The GMX platform has reported a major exploit targeting the first version of its protocol (GMX V1), which allowed an unknown attacker to drain $40 million from its liquidity pool. In response, the team suspended trading and temporarily halted all operations involving GLP tokens to prevent further damage.
Attack on GMX V1 Liquidity Pool
GMX V1 is the initial version of the decentralized exchange GMX, deployed on the Arbitrum network. The compromised pool was a “basket” of digital assets, including Bitcoin (BTC), Ethereum (ETH), and stablecoins. These assets were used to provide liquidity for leveraged trading on the platform.
The GMX team confirmed that the exploit only affected GMX V1 and its associated GLP token system. The current version, GMX V2, and the GMX token remain unaffected and safe.
Emergency Measures to Block the Vulnerability
Developers urged all users to disable leveraged trading and suspend the issuance of GLP tokens. Specifically, they recommended setting the parameter Vault.setIsLeverageEnabled(false) or, when using Timelock, Timelock.setShouldToggleIsLeverageEnabled(false). To prevent further GLP issuance, users must manually set maxUsdgAmount = 1 for all tokens. A value of "0" should not be used, as it removes the limit altogether.

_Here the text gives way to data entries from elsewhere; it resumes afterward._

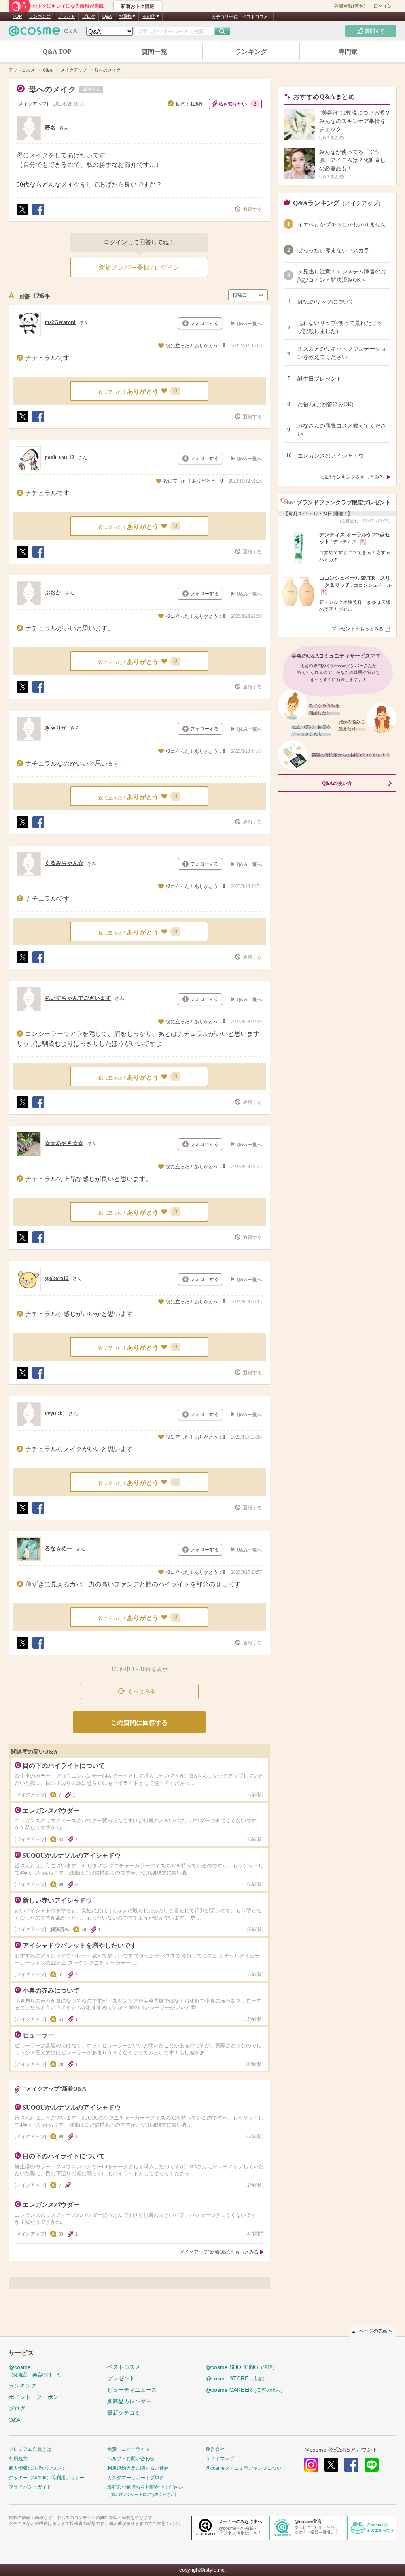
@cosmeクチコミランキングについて (246, 2468)
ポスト (22, 557)
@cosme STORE (236, 2378)
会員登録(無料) (349, 6)
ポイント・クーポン (34, 2397)
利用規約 (18, 2458)
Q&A (107, 16)
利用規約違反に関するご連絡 (138, 2468)
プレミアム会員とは (30, 2449)
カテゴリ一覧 (225, 16)
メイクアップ (32, 104)
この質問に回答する (139, 1722)
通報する (252, 209)
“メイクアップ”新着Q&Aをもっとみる (218, 2252)
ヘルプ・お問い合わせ (131, 2458)
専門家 (348, 51)
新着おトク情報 (137, 6)
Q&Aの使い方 (337, 783)
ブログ (88, 16)
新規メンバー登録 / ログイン (139, 267)
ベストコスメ (255, 16)
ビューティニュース (132, 2390)
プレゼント (121, 2378)
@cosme (37, 2371)
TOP (17, 16)
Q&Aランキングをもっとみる (352, 477)
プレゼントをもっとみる (357, 629)
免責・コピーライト (128, 2449)
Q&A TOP (57, 51)
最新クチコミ (123, 2413)
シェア (38, 557)
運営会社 (215, 2449)
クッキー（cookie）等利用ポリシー (47, 2477)
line (372, 2465)
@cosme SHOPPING (241, 2367)
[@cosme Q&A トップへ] (43, 33)
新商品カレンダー (129, 2401)
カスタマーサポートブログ (135, 2477)
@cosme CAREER (245, 2390)
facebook (351, 2465)
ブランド (66, 16)
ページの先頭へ (375, 2331)
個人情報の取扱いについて (37, 2468)
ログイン (382, 6)
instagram (311, 2465)
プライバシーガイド (30, 2487)
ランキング (40, 16)
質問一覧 (154, 51)
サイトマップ (220, 2458)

Alongside Arbitrum, the issuance and redemption of GLP tokens was also paused on the Avalanche network.
Source of the Vulnerability
According to blockchain security firm SlowMist, the exploit stemmed from a structural flaw in the protocol itself. Analysts explained that the attackers managed to manipulate the GLP token price by distorting the calculation of the total value of assets under management.